(Task brief):
Find the line in the data below that contains "This screenshot has width=1280, height=764.". Return that line and all the lines after it, unchanged.

(Collected data)
* * *

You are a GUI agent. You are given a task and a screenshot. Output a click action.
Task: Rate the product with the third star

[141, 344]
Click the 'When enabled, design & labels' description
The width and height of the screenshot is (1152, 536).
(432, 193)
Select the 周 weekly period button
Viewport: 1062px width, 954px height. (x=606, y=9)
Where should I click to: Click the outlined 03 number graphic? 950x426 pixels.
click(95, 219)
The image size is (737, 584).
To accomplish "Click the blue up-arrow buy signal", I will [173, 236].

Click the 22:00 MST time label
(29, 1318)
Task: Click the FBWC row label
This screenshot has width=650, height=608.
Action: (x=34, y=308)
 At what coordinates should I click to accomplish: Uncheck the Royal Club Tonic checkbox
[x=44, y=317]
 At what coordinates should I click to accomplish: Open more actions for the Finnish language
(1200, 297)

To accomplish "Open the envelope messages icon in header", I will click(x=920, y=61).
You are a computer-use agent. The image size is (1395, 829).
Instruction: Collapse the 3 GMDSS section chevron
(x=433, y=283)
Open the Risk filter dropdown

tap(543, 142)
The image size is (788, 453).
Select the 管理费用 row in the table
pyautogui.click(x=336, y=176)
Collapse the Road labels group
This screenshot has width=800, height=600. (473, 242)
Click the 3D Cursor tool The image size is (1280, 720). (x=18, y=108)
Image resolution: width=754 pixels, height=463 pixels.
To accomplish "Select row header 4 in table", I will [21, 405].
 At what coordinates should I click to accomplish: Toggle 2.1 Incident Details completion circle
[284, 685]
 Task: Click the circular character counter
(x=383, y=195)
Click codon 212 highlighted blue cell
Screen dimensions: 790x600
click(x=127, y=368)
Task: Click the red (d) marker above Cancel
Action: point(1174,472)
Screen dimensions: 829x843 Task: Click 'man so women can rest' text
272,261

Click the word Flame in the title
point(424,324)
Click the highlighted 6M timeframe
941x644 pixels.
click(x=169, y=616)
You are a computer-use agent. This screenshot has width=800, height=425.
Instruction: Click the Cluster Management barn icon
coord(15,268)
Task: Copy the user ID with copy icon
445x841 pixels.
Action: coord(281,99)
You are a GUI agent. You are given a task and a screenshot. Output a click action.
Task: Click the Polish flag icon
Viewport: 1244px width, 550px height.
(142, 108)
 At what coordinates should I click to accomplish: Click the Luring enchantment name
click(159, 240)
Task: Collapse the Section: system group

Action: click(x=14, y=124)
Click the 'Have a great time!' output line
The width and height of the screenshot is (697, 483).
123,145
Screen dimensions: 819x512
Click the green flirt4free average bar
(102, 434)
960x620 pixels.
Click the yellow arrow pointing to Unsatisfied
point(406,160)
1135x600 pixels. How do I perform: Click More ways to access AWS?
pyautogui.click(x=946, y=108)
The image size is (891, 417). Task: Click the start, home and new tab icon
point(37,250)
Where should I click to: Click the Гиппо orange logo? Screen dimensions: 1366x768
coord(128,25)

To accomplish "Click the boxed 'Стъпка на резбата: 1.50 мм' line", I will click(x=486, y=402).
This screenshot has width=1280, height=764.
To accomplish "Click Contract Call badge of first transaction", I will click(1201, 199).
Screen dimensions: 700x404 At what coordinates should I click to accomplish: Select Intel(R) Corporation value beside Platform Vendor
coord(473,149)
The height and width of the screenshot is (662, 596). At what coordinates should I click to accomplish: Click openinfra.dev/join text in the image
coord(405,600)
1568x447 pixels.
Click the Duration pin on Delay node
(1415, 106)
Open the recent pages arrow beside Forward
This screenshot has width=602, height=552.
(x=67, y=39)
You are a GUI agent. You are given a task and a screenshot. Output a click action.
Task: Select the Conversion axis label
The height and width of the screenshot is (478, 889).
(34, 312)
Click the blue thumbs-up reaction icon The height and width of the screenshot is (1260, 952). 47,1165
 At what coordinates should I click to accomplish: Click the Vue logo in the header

* * *

(Answer to the problem):
This screenshot has width=1280, height=764.
To accomplish "Click Contract Call badge of first transaction", I will click(1201, 199).
Screen dimensions: 700x404 At what coordinates should I click to accomplish: Select Intel(R) Corporation value beside Platform Vendor
coord(473,149)
The height and width of the screenshot is (662, 596). At what coordinates should I click to accomplish: Click openinfra.dev/join text in the image
coord(405,600)
1568x447 pixels.
Click the Duration pin on Delay node
(1415, 106)
Open the recent pages arrow beside Forward
This screenshot has width=602, height=552.
(x=67, y=39)
You are a GUI agent. You are given a task and a screenshot. Output a click action.
Task: Select the Conversion axis label
The height and width of the screenshot is (478, 889).
(34, 312)
Click the blue thumbs-up reaction icon The height and width of the screenshot is (1260, 952). 47,1165
 At what coordinates should I click to accomplish: Click the Vue logo in the header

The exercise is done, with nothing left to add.